He was born at 31 Heriot Row in Edinburgh on 22 March 1854, the son of Robert MacFarlane WS (1802-1880) and Grace Addison Greig (1827-1880). He was christened on 6 May. He was educated in Edinburgh then studied law at St John's College, Cambridge. He was called to the Scottish Bar as an advocate in 1878.

In 1880 he is listed as George L. MacFarlane, advocate, living at 14 Moray Place on the highly prestigious Moray Estate in Edinburgh, having inherited the property from his father.

He took silk in 1903 and was thereafter G L MacFarlane KC (King's Counsel) and was also made Sheriff of Fife and Kinross in 1909. He was also Commissioner in Lunacy for Scotland (having the final say as to whether or not individuals were committed to an asylum.

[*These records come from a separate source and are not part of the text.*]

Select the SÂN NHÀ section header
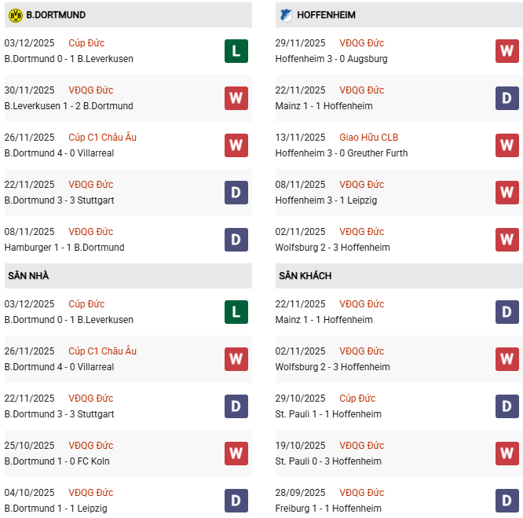(x=28, y=276)
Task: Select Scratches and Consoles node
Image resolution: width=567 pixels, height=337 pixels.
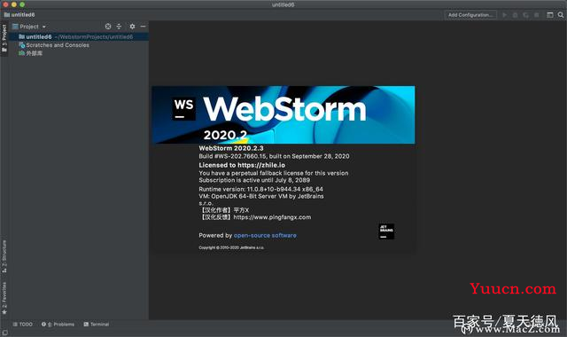Action: 54,45
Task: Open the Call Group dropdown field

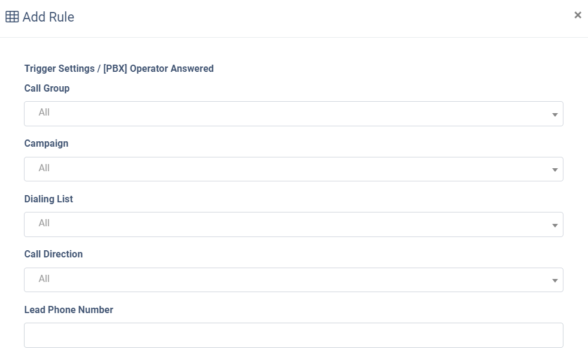Action: [x=293, y=114]
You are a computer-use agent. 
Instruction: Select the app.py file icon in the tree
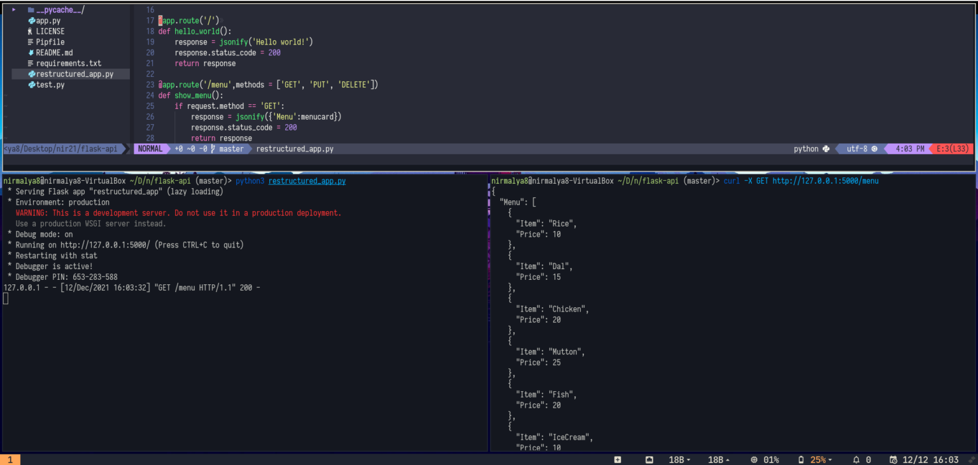(x=31, y=20)
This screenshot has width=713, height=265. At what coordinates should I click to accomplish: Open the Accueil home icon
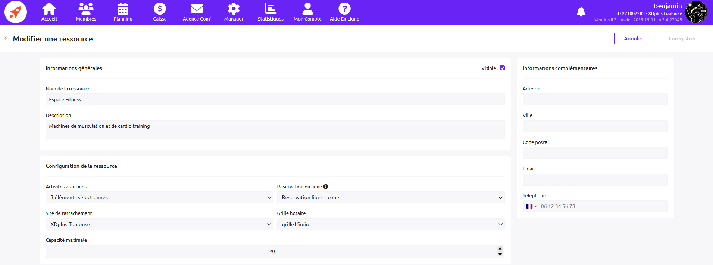49,9
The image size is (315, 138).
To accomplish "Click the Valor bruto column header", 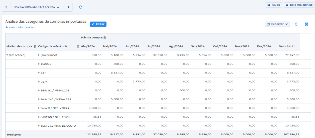I will (287, 46).
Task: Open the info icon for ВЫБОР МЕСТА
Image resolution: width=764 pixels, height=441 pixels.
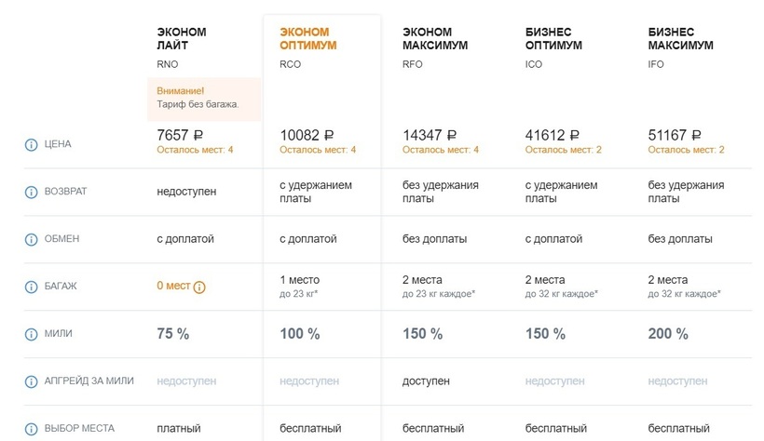Action: pyautogui.click(x=30, y=429)
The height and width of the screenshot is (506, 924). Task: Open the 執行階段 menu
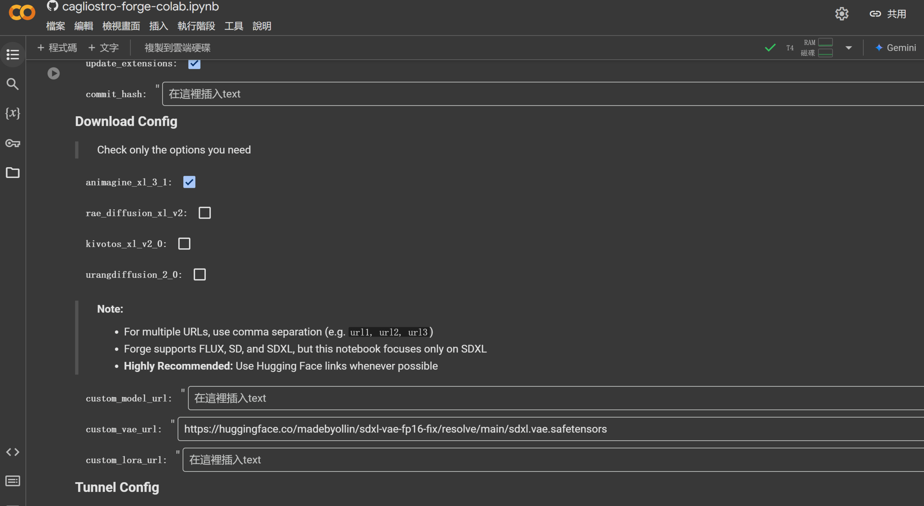click(x=196, y=26)
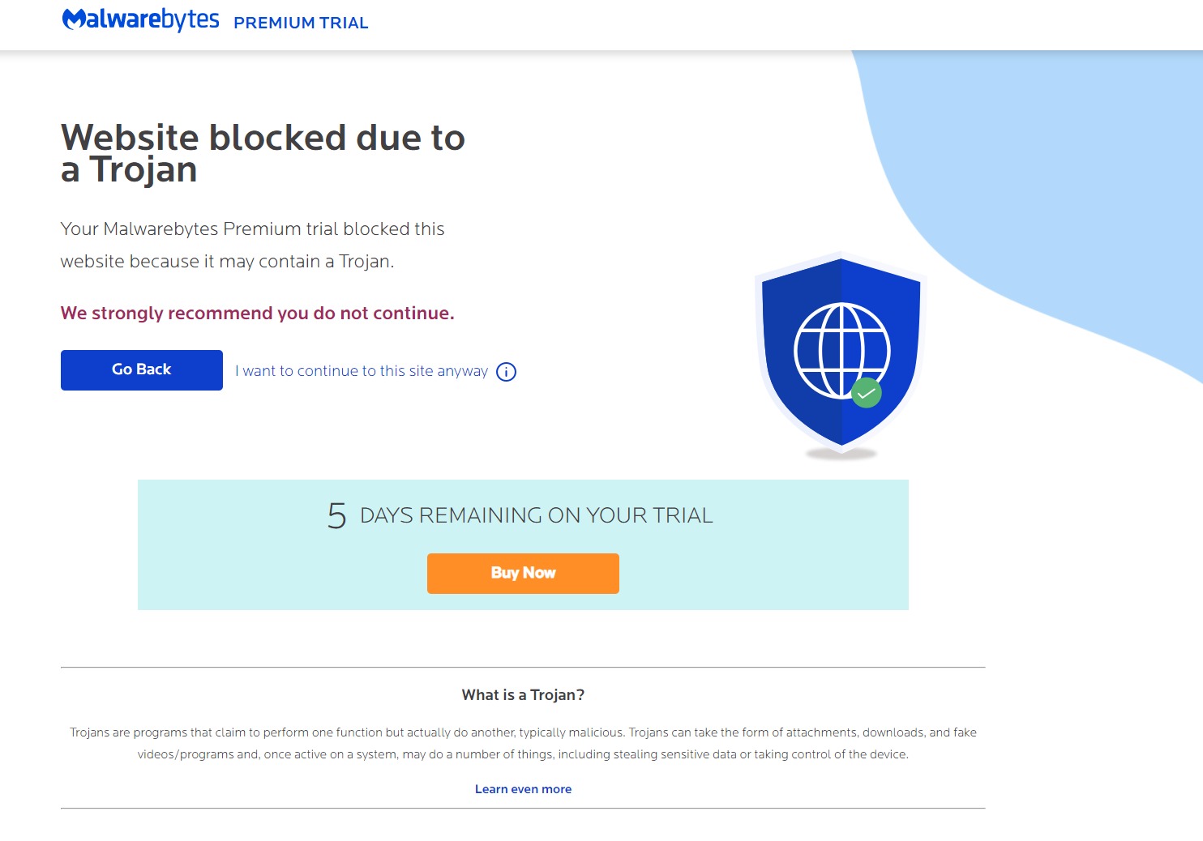Click the 'What is a Trojan?' heading
This screenshot has width=1203, height=841.
(523, 695)
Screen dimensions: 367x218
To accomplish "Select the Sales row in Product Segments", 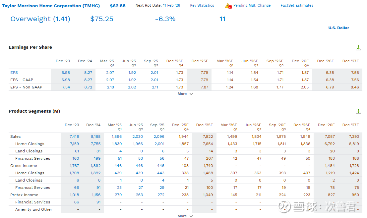I will (x=16, y=136).
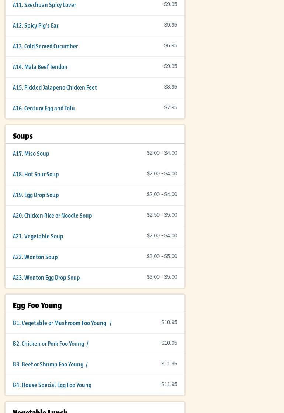Select A23. Wonton Egg Drop Soup
The width and height of the screenshot is (284, 413).
click(46, 278)
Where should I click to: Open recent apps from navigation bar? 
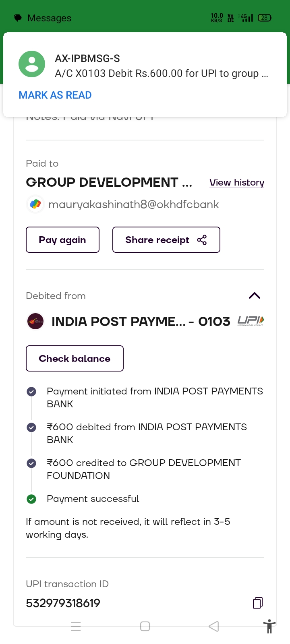tap(76, 626)
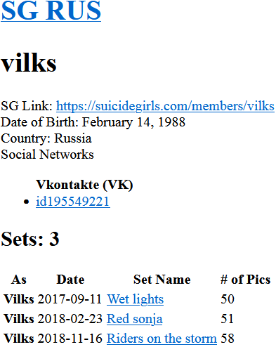
Task: Click the Country: Russia text
Action: 46,138
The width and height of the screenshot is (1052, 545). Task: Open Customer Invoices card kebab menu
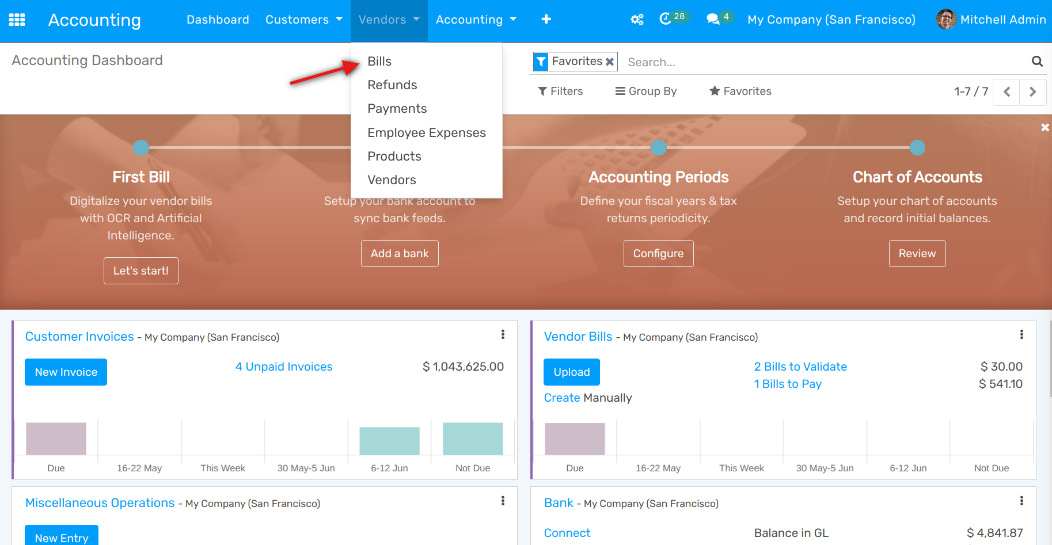click(503, 335)
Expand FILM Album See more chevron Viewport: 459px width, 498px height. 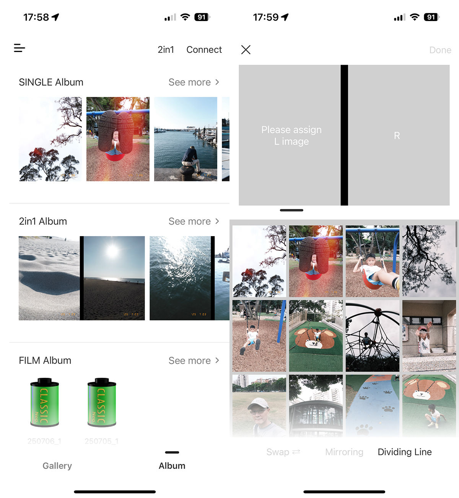click(217, 361)
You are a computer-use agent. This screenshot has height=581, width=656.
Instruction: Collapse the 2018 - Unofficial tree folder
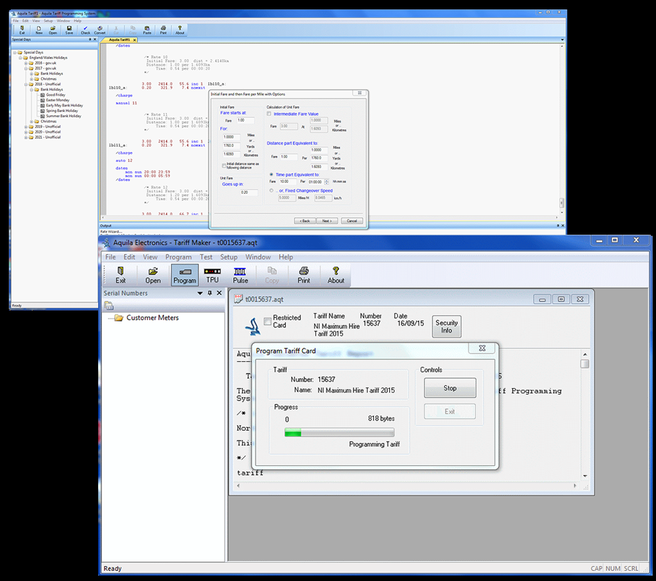[x=26, y=84]
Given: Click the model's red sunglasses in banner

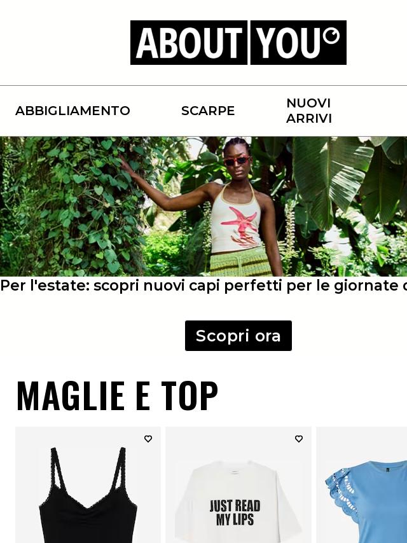Looking at the screenshot, I should [x=237, y=161].
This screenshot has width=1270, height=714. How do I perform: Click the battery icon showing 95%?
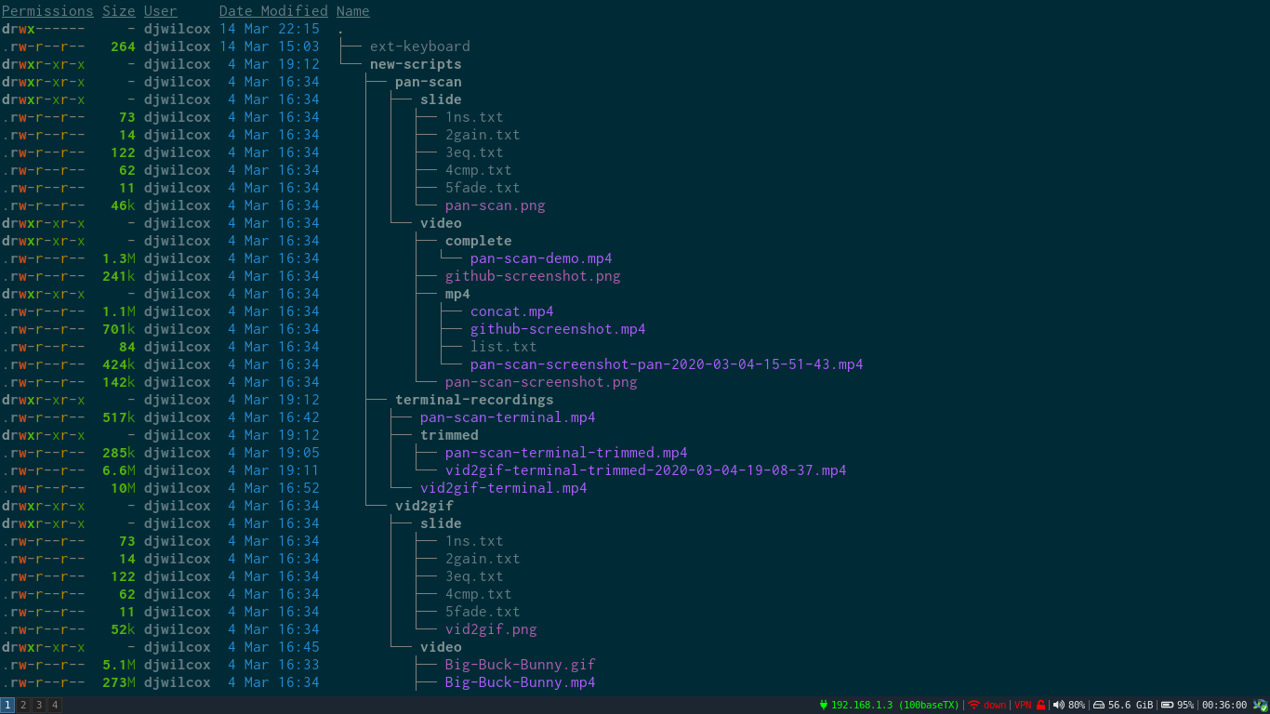pos(1167,705)
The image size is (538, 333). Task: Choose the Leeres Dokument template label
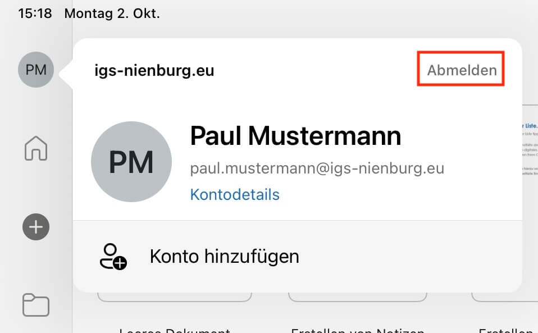tap(175, 330)
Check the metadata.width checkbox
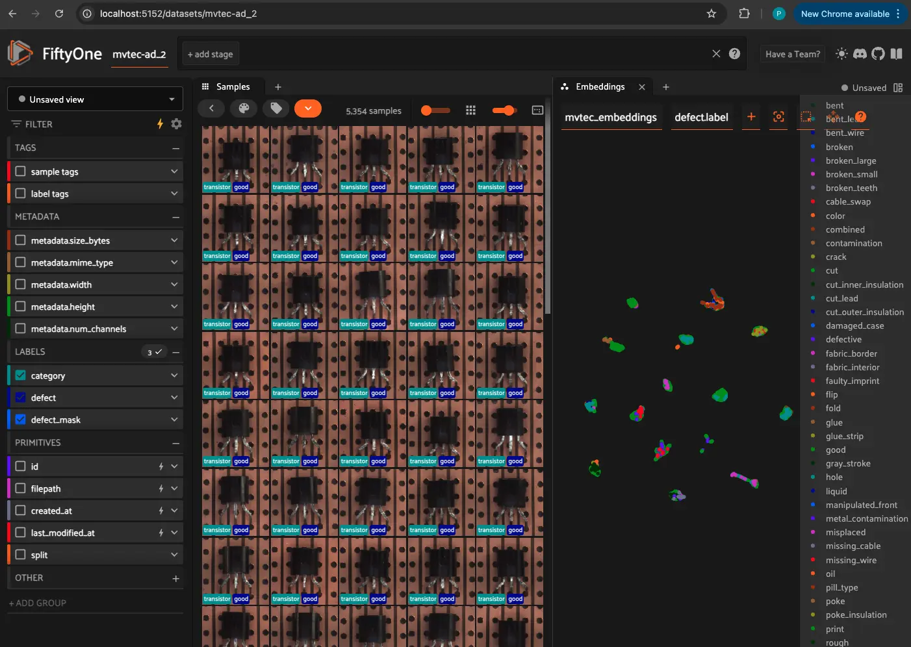This screenshot has height=647, width=911. click(x=21, y=285)
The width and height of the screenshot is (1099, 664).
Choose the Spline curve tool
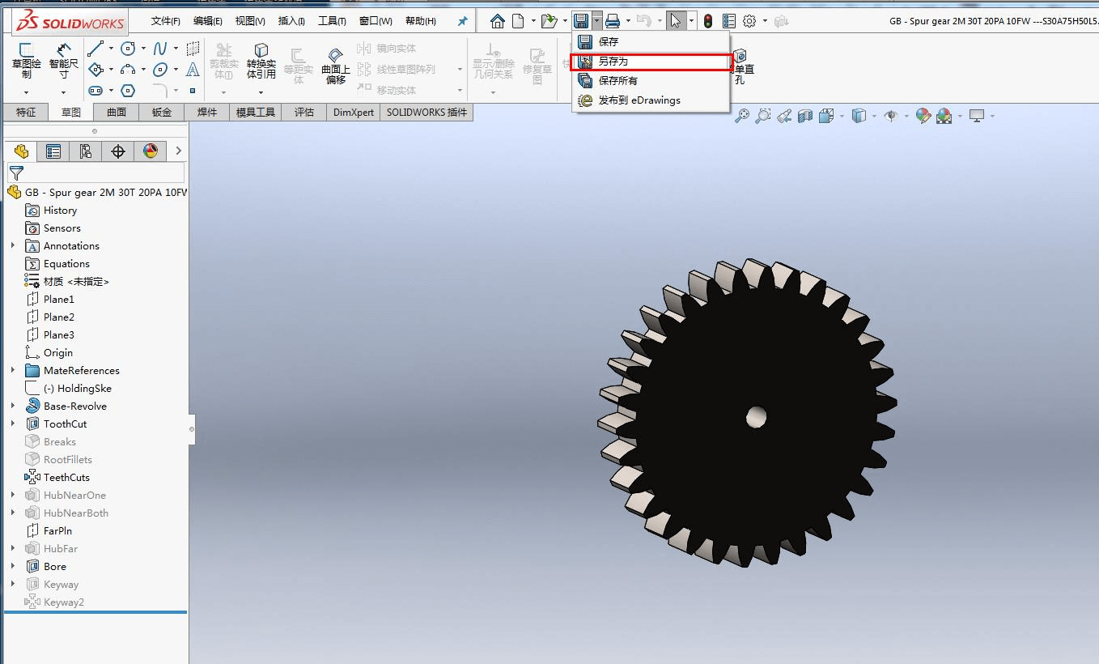[160, 49]
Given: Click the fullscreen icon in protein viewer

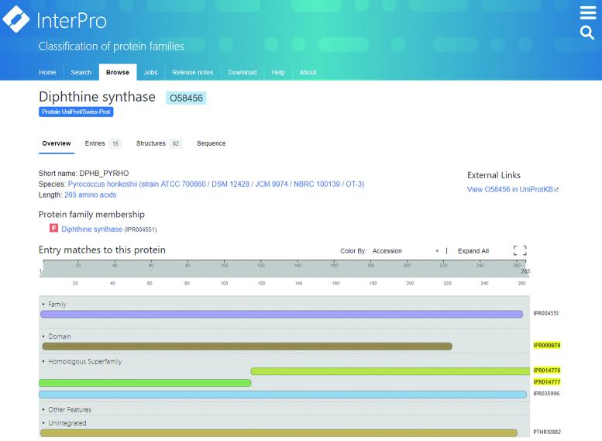Looking at the screenshot, I should [x=520, y=251].
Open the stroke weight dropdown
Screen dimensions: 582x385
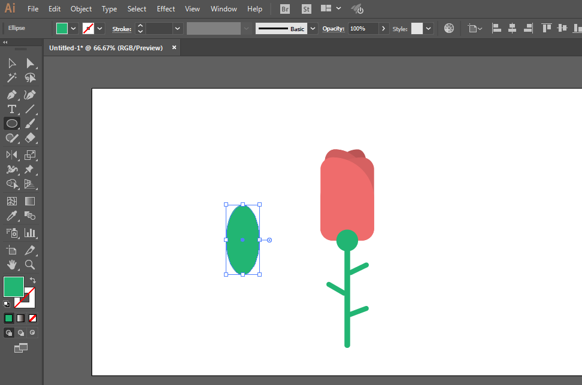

In 1910 he was elected a Senator of the College of Justice replacing Alexander Low, Lord Low. He was at this time living a 3 St Colme Street (also on the Moray Estate). He re-adopted the title Lord Ormidale which had been dormant since the death of his father in 1880 (it was NOT an inherited title).

He died on 21 April 1941.

==Family==
In 1891 he married Mary Crichton Hunter of 49 Moray Place - the daughter of his neighbour.

They had two sons, Robert MacFarlane and Alistair Hunter MacFarlane.

==Recognition==

Ormidale Terrace in the Murrayfield district of Edinburgh is named after Lord Ormidale.